• [Your goal]
Reproduce the items from the line containing "Image resolution: width=534" up to and including the line containing "(1106, 441).", requests included, and shift every coordinate in the answers by -10.

• [Material provided]
● ● ●

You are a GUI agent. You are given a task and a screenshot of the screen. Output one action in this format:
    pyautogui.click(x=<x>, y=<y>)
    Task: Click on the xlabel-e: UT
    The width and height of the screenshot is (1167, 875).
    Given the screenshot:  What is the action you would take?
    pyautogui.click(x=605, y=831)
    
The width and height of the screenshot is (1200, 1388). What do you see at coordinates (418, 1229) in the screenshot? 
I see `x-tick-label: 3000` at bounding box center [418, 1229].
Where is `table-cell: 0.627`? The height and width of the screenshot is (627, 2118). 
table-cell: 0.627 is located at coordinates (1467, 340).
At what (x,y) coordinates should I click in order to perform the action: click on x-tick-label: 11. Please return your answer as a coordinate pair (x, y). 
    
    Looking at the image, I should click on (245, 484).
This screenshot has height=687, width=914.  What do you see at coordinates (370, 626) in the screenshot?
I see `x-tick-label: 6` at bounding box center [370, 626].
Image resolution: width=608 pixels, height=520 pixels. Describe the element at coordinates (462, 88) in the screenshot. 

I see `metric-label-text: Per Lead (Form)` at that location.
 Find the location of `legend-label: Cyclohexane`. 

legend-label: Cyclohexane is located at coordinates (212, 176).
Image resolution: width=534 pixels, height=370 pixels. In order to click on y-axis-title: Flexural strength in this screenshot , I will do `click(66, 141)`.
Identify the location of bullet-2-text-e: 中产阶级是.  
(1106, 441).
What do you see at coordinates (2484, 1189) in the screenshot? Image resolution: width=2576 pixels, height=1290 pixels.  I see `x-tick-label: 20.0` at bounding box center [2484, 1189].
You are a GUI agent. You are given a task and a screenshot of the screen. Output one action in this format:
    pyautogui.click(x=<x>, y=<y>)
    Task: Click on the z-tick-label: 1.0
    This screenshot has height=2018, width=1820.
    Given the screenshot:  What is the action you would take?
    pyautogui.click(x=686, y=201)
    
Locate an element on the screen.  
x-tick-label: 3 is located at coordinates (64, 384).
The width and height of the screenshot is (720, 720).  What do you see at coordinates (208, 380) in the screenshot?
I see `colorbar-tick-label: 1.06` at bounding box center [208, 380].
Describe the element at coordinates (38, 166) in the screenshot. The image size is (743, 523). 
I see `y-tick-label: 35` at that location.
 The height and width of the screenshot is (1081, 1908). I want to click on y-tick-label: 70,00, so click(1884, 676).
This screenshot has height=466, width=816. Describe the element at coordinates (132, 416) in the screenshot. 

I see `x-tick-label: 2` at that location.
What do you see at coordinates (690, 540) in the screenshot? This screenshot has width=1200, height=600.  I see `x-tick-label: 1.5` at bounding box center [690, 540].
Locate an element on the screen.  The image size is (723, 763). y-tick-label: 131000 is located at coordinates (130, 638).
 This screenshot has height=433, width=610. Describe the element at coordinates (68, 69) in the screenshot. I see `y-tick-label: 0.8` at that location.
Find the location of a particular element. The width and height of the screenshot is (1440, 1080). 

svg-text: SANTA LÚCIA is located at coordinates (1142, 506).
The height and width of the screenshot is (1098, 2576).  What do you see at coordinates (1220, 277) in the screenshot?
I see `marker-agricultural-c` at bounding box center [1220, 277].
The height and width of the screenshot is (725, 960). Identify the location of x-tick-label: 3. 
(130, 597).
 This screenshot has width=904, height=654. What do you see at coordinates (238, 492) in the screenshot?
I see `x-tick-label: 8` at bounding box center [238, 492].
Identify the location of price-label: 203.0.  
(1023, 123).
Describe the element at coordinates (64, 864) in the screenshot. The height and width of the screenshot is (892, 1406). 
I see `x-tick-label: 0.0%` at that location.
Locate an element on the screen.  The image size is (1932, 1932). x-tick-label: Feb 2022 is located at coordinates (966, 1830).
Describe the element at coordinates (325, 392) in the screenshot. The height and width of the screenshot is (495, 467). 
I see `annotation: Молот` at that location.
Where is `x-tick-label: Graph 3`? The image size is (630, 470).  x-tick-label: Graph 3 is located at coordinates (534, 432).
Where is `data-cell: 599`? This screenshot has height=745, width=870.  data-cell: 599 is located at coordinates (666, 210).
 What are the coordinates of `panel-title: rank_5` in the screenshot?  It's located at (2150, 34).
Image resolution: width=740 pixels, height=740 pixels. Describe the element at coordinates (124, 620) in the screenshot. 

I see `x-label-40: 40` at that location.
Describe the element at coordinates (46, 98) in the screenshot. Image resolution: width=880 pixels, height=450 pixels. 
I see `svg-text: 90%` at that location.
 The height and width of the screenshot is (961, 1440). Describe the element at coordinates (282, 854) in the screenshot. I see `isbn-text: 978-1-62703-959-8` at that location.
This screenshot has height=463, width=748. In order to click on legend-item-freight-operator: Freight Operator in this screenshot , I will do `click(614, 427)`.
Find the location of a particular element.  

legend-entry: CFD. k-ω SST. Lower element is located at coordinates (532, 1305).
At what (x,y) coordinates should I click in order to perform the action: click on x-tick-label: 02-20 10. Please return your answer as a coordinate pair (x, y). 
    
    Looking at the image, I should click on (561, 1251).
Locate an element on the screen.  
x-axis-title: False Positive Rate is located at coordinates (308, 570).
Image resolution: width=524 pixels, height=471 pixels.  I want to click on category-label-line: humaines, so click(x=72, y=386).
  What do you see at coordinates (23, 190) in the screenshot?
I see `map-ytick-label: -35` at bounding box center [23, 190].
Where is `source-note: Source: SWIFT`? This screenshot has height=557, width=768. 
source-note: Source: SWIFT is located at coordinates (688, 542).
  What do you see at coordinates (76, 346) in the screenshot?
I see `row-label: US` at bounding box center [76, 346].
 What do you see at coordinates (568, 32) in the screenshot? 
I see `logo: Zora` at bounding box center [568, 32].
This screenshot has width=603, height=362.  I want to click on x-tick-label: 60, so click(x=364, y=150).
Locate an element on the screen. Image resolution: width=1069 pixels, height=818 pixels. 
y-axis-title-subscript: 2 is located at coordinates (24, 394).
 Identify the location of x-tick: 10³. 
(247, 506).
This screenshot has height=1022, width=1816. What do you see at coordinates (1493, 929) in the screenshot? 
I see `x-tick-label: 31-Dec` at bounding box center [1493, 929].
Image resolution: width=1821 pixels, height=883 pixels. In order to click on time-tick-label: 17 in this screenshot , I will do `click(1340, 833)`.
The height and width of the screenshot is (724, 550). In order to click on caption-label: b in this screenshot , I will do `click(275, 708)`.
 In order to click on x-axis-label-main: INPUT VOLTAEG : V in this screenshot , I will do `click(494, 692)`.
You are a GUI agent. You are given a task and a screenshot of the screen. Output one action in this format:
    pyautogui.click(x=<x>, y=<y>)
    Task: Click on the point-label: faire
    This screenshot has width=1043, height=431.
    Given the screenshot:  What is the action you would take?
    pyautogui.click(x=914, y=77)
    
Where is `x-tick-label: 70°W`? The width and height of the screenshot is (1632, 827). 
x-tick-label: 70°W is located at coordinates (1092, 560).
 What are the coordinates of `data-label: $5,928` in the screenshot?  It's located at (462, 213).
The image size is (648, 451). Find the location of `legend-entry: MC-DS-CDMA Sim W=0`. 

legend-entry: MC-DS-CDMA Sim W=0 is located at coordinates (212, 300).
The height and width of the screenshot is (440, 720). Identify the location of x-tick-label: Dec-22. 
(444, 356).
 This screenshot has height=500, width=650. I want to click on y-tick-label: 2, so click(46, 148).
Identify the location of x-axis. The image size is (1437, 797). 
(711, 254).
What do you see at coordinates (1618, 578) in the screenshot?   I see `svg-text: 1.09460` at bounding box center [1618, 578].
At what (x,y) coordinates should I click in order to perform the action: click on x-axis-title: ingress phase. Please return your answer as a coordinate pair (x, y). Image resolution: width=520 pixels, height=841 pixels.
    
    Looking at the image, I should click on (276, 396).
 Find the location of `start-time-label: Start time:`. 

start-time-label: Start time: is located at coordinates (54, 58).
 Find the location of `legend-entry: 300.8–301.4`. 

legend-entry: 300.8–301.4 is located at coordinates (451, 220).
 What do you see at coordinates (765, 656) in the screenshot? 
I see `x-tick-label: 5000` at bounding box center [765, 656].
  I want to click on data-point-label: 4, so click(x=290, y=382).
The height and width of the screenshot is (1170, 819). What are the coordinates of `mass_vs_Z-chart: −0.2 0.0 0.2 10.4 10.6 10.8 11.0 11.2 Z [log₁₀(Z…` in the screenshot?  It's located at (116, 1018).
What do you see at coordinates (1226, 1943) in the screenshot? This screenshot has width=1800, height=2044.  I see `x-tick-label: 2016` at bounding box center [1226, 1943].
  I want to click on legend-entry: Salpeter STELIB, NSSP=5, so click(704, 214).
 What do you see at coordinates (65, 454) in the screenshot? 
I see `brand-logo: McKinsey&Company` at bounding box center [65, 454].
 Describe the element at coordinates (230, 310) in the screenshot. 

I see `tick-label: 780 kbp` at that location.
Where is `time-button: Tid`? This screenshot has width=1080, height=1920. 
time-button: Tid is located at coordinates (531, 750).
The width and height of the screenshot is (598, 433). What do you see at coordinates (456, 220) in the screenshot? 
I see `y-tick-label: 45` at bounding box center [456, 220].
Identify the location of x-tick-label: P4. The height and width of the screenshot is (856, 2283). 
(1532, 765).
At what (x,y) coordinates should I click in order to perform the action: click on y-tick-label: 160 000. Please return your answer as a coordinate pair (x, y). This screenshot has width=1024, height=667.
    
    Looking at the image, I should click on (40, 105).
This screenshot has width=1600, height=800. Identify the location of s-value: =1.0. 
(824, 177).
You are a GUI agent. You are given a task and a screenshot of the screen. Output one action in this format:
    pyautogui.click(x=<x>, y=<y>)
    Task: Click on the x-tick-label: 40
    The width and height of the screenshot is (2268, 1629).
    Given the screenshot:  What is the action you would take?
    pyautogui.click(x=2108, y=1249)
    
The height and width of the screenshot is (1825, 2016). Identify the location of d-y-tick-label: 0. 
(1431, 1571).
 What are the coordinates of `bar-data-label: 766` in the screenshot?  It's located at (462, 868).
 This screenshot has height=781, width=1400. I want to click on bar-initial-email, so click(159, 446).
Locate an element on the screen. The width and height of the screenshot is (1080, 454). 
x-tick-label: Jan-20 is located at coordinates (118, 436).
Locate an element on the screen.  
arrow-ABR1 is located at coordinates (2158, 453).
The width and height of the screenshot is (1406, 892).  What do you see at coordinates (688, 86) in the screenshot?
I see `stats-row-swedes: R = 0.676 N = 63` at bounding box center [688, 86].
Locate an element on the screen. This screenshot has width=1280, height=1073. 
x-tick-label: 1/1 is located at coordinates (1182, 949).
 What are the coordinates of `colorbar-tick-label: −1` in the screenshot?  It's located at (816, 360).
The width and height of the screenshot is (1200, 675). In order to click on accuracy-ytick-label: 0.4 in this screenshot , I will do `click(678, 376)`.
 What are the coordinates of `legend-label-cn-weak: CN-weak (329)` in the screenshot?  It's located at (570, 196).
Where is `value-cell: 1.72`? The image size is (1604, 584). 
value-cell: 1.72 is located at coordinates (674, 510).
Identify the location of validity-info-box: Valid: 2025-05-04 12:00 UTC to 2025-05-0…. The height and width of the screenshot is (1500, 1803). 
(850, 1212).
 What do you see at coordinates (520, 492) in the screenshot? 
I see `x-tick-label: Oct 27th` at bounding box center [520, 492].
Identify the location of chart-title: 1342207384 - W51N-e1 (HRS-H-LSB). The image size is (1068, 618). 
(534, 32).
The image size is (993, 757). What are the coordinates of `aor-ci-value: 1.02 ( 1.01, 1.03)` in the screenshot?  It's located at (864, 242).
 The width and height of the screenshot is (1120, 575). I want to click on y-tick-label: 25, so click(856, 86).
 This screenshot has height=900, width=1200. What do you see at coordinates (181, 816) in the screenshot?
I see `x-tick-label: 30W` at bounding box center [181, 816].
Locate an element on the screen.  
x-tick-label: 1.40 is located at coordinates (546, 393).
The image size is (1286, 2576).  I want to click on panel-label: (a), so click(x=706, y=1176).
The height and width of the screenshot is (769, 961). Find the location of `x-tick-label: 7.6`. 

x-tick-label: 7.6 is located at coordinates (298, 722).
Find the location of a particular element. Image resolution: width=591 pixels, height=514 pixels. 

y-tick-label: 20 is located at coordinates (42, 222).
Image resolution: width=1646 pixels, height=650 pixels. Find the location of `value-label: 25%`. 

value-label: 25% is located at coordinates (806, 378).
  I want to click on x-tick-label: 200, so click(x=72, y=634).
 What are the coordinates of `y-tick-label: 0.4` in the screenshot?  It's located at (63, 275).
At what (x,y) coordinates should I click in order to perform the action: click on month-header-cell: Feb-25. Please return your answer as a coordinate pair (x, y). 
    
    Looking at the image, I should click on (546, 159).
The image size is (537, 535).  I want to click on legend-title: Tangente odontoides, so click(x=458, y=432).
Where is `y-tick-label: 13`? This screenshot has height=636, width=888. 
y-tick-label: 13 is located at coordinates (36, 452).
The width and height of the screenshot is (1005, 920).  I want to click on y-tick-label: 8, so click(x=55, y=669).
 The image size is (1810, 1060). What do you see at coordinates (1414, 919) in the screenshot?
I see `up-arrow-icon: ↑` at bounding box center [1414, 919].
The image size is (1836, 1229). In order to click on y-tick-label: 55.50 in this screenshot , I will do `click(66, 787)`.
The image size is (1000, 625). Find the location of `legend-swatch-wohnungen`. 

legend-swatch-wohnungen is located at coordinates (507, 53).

● ● ●

• [Result of this task]
Image resolution: width=534 pixels, height=370 pixels. In order to click on y-axis-title: Flexural strength in this screenshot , I will do `click(56, 131)`.
Identify the location of bullet-2-text-e: 中产阶级是.  
(1096, 431).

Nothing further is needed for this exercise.